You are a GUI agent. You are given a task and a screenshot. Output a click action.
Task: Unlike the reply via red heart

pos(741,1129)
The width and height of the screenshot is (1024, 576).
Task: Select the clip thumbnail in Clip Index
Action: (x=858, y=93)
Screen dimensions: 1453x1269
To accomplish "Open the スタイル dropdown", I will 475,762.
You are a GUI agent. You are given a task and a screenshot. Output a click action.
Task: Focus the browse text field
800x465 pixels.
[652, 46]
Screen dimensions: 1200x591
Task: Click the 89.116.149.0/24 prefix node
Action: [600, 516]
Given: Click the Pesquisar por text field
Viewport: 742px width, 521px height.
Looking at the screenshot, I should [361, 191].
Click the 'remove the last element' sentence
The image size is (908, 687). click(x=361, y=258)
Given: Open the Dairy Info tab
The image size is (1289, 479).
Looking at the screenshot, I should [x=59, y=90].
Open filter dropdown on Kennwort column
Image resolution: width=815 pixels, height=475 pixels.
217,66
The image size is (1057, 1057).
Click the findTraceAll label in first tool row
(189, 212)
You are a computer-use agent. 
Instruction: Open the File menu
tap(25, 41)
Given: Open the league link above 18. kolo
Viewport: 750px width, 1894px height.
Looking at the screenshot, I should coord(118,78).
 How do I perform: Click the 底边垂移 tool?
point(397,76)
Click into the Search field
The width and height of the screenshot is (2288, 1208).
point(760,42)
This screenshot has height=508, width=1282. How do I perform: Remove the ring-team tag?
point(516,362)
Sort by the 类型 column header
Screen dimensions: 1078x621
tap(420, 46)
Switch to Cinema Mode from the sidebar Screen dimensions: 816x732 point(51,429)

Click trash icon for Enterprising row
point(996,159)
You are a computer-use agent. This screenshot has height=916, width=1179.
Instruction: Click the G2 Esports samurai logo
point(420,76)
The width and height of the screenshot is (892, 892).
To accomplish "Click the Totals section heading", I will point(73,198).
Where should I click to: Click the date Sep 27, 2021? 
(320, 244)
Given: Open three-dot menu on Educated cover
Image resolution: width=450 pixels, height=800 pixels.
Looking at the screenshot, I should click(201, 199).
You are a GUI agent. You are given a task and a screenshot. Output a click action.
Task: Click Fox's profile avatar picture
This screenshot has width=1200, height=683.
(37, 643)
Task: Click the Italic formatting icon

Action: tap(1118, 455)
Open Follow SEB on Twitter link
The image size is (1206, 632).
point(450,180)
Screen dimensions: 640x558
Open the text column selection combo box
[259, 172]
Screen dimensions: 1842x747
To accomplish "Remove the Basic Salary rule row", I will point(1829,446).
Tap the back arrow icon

• **Exercise**:
Above are some records; copy exactly the lines from the one with "The image size is (1057, 1057)." through the one with "The width and height of the screenshot is (892, 892).", both included, and no others.

• **Written solution**:
The image size is (1057, 1057).
Click the findTraceAll label in first tool row
(189, 212)
You are a computer-use agent. 
Instruction: Open the File menu
tap(25, 41)
Given: Open the league link above 18. kolo
Viewport: 750px width, 1894px height.
Looking at the screenshot, I should coord(118,78).
 How do I perform: Click the 底边垂移 tool?
point(397,76)
Click into the Search field
The width and height of the screenshot is (2288, 1208).
point(760,42)
This screenshot has height=508, width=1282. How do I perform: Remove the ring-team tag?
point(516,362)
Sort by the 类型 column header
Screen dimensions: 1078x621
tap(420, 46)
Switch to Cinema Mode from the sidebar Screen dimensions: 816x732 point(51,429)

Click trash icon for Enterprising row
point(996,159)
You are a computer-use agent. This screenshot has height=916, width=1179.
Instruction: Click the G2 Esports samurai logo
point(420,76)
The width and height of the screenshot is (892, 892).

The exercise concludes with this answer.